■ Supplied material ■
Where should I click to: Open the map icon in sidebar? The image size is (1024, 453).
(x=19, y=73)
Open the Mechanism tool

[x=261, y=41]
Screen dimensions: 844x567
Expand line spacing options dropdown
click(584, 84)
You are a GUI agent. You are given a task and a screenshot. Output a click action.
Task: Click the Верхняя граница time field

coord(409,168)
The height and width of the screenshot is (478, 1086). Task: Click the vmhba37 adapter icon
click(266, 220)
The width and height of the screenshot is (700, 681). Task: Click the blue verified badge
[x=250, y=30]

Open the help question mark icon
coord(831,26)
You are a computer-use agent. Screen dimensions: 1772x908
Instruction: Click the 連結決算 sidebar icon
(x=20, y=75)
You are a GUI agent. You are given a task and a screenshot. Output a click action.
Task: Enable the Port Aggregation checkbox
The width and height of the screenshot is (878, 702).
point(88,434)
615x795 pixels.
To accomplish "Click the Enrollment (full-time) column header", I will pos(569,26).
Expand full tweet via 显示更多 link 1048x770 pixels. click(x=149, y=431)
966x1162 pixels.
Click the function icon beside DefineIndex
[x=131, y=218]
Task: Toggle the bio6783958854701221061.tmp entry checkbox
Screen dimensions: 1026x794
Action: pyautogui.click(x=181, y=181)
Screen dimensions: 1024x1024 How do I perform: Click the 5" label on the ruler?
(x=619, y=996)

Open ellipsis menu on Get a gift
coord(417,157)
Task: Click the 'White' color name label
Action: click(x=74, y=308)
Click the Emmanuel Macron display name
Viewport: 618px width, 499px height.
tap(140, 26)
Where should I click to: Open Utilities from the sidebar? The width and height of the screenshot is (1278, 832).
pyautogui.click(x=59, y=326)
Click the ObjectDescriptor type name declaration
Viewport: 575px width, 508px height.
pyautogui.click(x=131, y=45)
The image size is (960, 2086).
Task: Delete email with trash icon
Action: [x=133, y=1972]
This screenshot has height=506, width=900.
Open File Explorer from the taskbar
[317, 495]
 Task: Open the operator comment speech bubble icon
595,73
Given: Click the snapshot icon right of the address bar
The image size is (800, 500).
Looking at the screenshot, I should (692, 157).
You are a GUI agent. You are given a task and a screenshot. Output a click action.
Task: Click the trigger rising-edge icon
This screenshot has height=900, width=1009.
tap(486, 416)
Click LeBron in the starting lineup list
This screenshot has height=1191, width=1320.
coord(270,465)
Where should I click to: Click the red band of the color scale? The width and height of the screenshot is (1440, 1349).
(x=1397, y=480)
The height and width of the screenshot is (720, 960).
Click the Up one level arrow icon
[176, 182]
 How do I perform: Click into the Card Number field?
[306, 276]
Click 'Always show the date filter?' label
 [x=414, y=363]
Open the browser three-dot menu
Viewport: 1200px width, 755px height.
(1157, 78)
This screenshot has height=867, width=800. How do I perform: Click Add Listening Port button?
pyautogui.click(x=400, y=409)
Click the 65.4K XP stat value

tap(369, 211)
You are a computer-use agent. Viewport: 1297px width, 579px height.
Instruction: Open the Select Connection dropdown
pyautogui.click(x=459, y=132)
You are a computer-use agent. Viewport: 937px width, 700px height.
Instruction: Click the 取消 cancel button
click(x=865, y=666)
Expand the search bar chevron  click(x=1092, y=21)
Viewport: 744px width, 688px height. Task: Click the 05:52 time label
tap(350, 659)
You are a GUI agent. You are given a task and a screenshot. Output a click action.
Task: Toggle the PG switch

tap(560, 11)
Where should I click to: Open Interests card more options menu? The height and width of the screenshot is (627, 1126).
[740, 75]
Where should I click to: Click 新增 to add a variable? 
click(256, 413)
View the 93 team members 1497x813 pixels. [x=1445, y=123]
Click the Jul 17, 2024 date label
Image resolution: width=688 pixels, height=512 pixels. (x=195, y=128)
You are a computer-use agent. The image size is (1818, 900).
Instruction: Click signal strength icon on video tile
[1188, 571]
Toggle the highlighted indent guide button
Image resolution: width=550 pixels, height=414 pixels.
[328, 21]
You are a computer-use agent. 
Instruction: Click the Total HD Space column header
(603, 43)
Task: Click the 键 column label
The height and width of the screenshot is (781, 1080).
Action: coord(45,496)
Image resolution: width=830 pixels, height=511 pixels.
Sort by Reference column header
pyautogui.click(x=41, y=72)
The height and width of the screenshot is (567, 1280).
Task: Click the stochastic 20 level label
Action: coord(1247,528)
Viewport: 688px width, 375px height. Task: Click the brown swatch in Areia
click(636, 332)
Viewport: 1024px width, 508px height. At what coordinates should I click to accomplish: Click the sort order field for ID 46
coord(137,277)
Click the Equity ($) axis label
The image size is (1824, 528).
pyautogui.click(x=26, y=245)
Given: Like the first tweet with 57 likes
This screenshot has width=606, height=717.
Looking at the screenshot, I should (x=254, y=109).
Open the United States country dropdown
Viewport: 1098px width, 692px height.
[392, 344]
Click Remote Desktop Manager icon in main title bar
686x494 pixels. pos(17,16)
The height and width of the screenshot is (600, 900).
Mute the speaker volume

■ What is being asked ■
Write out the whole listing exactly as it stands.

■ Written answer ■
Where should I click to: Open the map icon in sidebar? The image size is (1024, 453).
(x=19, y=73)
Open the Mechanism tool

[x=261, y=41]
Screen dimensions: 844x567
Expand line spacing options dropdown
click(584, 84)
You are a GUI agent. You are given a task and a screenshot. Output a click action.
Task: Click the Верхняя граница time field

coord(409,168)
The height and width of the screenshot is (478, 1086). Task: Click the vmhba37 adapter icon
click(266, 220)
The width and height of the screenshot is (700, 681). Task: Click the blue verified badge
[x=250, y=30]

Open the help question mark icon
coord(831,26)
You are a computer-use agent. Screen dimensions: 1772x908
Instruction: Click the 連結決算 sidebar icon
(x=20, y=75)
You are a GUI agent. You are given a task and a screenshot. Output a click action.
Task: Enable the Port Aggregation checkbox
The width and height of the screenshot is (878, 702).
point(88,434)
615x795 pixels.
To accomplish "Click the Enrollment (full-time) column header", I will pos(569,26).
Expand full tweet via 显示更多 link 1048x770 pixels. click(x=149, y=431)
966x1162 pixels.
Click the function icon beside DefineIndex
[x=131, y=218]
Task: Toggle the bio6783958854701221061.tmp entry checkbox
Screen dimensions: 1026x794
Action: pyautogui.click(x=181, y=181)
Screen dimensions: 1024x1024 How do I perform: Click the 5" label on the ruler?
(x=619, y=996)

Open ellipsis menu on Get a gift
coord(417,157)
Task: Click the 'White' color name label
Action: click(x=74, y=308)
Click the Emmanuel Macron display name
Viewport: 618px width, 499px height.
tap(140, 26)
Where should I click to: Open Utilities from the sidebar? The width and height of the screenshot is (1278, 832).
pyautogui.click(x=59, y=326)
Click the ObjectDescriptor type name declaration
Viewport: 575px width, 508px height.
pyautogui.click(x=131, y=45)
The image size is (960, 2086).
Task: Delete email with trash icon
Action: [x=133, y=1972]
This screenshot has height=506, width=900.
Open File Explorer from the taskbar
[317, 495]
 Task: Open the operator comment speech bubble icon
595,73
Given: Click the snapshot icon right of the address bar
The image size is (800, 500).
Looking at the screenshot, I should (692, 157).
You are a GUI agent. You are given a task and a screenshot. Output a click action.
Task: Click the trigger rising-edge icon
This screenshot has height=900, width=1009.
tap(486, 416)
Click LeBron in the starting lineup list
This screenshot has height=1191, width=1320.
coord(270,465)
Where should I click to: Click the red band of the color scale? The width and height of the screenshot is (1440, 1349).
(x=1397, y=480)
The height and width of the screenshot is (720, 960).
Click the Up one level arrow icon
[176, 182]
 How do I perform: Click into the Card Number field?
[306, 276]
Click 'Always show the date filter?' label
 [x=414, y=363]
Open the browser three-dot menu
Viewport: 1200px width, 755px height.
(1157, 78)
This screenshot has height=867, width=800. How do I perform: Click Add Listening Port button?
pyautogui.click(x=400, y=409)
Click the 65.4K XP stat value

tap(369, 211)
You are a computer-use agent. Viewport: 1297px width, 579px height.
Instruction: Open the Select Connection dropdown
pyautogui.click(x=459, y=132)
You are a computer-use agent. Viewport: 937px width, 700px height.
Instruction: Click the 取消 cancel button
click(x=865, y=666)
Expand the search bar chevron  click(x=1092, y=21)
Viewport: 744px width, 688px height. Task: Click the 05:52 time label
tap(350, 659)
You are a GUI agent. You are given a task and a screenshot. Output a click action.
Task: Toggle the PG switch

tap(560, 11)
Where should I click to: Open Interests card more options menu? The height and width of the screenshot is (627, 1126).
[740, 75]
Where should I click to: Click 新增 to add a variable? 
click(256, 413)
View the 93 team members 1497x813 pixels. [x=1445, y=123]
Click the Jul 17, 2024 date label
Image resolution: width=688 pixels, height=512 pixels. (x=195, y=128)
You are a computer-use agent. The image size is (1818, 900).
Instruction: Click signal strength icon on video tile
[1188, 571]
Toggle the highlighted indent guide button
Image resolution: width=550 pixels, height=414 pixels.
[328, 21]
You are a computer-use agent. 
Instruction: Click the Total HD Space column header
(603, 43)
Task: Click the 键 column label
The height and width of the screenshot is (781, 1080).
Action: coord(45,496)
Image resolution: width=830 pixels, height=511 pixels.
Sort by Reference column header
pyautogui.click(x=41, y=72)
The height and width of the screenshot is (567, 1280).
Task: Click the stochastic 20 level label
Action: coord(1247,528)
Viewport: 688px width, 375px height. Task: Click the brown swatch in Areia
click(636, 332)
Viewport: 1024px width, 508px height. At what coordinates should I click to accomplish: Click the sort order field for ID 46
coord(137,277)
Click the Equity ($) axis label
The image size is (1824, 528).
pyautogui.click(x=26, y=245)
Given: Like the first tweet with 57 likes
This screenshot has width=606, height=717.
Looking at the screenshot, I should (x=254, y=109).
Open the United States country dropdown
Viewport: 1098px width, 692px height.
[392, 344]
Click Remote Desktop Manager icon in main title bar
686x494 pixels. pos(17,16)
The height and width of the screenshot is (600, 900).
Mute the speaker volume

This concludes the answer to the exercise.